TEXT SHOWN
━━━━━━━━━━
Key Takeaways
- Liam Rosenior has left Chelsea after just 93 days, the shortest reign in the club’s modern history.
- BlueCo’s model treats coaches like replaceable apps, angering fans who see tradition being sold off.
- Kenyan viewers on Showmax and ESPN now joke that Chelsea feel like a ‘football video game with no controller’.
Chelsea have shown Liam Rosenior the exit door after only 93 days, turning his six-year January contract into expensive confetti.
The 40-year-old English coach won only two of 12 matches and saw his side score one league goal in two months. Yet supporters inside Stamford Bridge and watching in Nairobi sports bars blame the owners, not the rookie boss.
“They hire a teacher, burn the textbooks, then sack the teacher for bad results,” said Washington Ochieng, who runs a Chelsea fan page in Mombasa. “We are tired of being a science experiment.”
Since the American-led BlueCo takeover in 2022, the club has spent more than Sh120 billion on new players and fired three managers. Data models, not football people, now pick the squad. Staff speak of ‘talent portfolios’ and ‘high-upside assets’ instead of defenders and strikers.
Rosenior’s last game, a lifeless 3-0 loss at Brighton on Tuesday, felt like the end. TV cameras caught him staring at the turf while Seagulls fans sang “You’ve lost the soul of Chelsea.”
Inside the dressing room, players were said to be ‘confused by the weekly rotation’ and upset that senior pros had no voice in tactics. One source told Kenya Football Weekly that team talks were ‘like a university lecture with no final exam date’.
Co-owner Todd Boehly, who acted as an unofficial sporting director during his first months, has previously told investors he wants Chelsea to become a ‘global tech platform’. The idea is to use Premier League rights to power streaming, betting and e-commerce apps worth ‘Bezos-level’ billions.
━━━━━━━━━━
LISTED ENTRIES
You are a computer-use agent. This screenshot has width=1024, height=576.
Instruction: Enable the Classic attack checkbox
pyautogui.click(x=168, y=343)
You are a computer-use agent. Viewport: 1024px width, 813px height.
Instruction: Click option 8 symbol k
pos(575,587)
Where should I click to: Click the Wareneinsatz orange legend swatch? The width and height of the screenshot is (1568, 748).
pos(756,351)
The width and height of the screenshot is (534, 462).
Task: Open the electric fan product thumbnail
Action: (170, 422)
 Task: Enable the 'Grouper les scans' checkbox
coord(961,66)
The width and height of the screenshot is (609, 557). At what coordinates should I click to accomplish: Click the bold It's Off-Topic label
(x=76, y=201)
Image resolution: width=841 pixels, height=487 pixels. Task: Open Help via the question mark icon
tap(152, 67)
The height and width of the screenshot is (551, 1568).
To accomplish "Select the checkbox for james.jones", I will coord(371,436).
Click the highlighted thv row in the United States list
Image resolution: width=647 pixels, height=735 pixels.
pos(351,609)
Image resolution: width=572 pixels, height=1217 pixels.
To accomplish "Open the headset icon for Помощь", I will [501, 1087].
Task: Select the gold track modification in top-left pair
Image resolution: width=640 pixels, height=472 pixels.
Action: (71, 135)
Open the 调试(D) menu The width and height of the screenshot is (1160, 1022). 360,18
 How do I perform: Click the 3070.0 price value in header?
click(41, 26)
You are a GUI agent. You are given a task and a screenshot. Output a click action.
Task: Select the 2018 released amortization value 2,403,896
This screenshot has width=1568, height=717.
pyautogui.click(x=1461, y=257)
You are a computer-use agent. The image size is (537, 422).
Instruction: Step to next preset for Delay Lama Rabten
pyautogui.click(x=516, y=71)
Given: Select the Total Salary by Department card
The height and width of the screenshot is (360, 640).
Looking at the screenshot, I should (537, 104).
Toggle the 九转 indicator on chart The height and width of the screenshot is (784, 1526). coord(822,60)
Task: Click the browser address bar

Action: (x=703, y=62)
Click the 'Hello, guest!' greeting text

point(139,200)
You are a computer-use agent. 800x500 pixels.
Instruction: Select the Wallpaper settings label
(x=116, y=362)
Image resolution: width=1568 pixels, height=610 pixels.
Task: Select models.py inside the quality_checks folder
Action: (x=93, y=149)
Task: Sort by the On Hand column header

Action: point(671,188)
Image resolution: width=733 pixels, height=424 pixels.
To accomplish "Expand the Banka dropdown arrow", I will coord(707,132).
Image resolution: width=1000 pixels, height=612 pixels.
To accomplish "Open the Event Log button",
━━━━━━━━━━
ASSIGNMENT 1
Update the passage of the Rosenior article starting with "Inside the dressing" and going on through "worth ‘Bezos-level’ billions.", swapping "dressing room" for "locker room".
ASSIGNMENT 2
Write what comes next in the article on Liam Rosenior's exit from Chelsea, picking up after its final sentence.

ANSWER 1
Inside the locker room, players were said to be ‘confused by the weekly rotation’ and upset that senior pros had no voice in tactics. One source told Kenya Football Weekly that team talks were ‘like a university lecture with no final exam date’.
Co-owner Todd Boehly, who acted as an unofficial sporting director during his first months, has previously told investors he wants Chelsea to become a ‘global tech platform’. The idea is to use Premier League rights to power streaming, betting and e-commerce apps worth ‘Bezos-level’ billions.

ANSWER 2
Football experts warn the approach ignores simple truths. “You cannot spreadsheet heart,” said former Harambee Stars coach Jacob Ghost Mulee. “A club needs identity, not just young names on a balance sheet.”
Rosenior leaves with a payoff close to Sh400 million, money that could fund an entire FKF Premier League season. He is expected to take a short break before considering jobs in the Championship or Belgium, where his possession style is valued.
For Kenyan fans, the worry is bigger than one sacking. Ticket prices on the club’s planned Nairobi tour have risen 40 %, while the team’s shirt now changes design every six months to juice merchandise sales. “They are turning Chelsea into a luxury brand we can no longer touch,” said Nairobi supporter Amina Hussein.
The search for a new coach is already being mocked online as ‘ChatGPT FC’. Bookmakers list Brentford’s Thomas Frank and Bayern’s Hansi Flick as early favourites, but insiders say the next appointment will simply be ‘the model’s cheapest compatible option’.
Unless the owners learn that football is played by humans, not numbers, another 93-day cycle could begin. For now, Chelsea’s story feels less like sport and more like a warning to every club that believes money plus data equals guaranteed glory.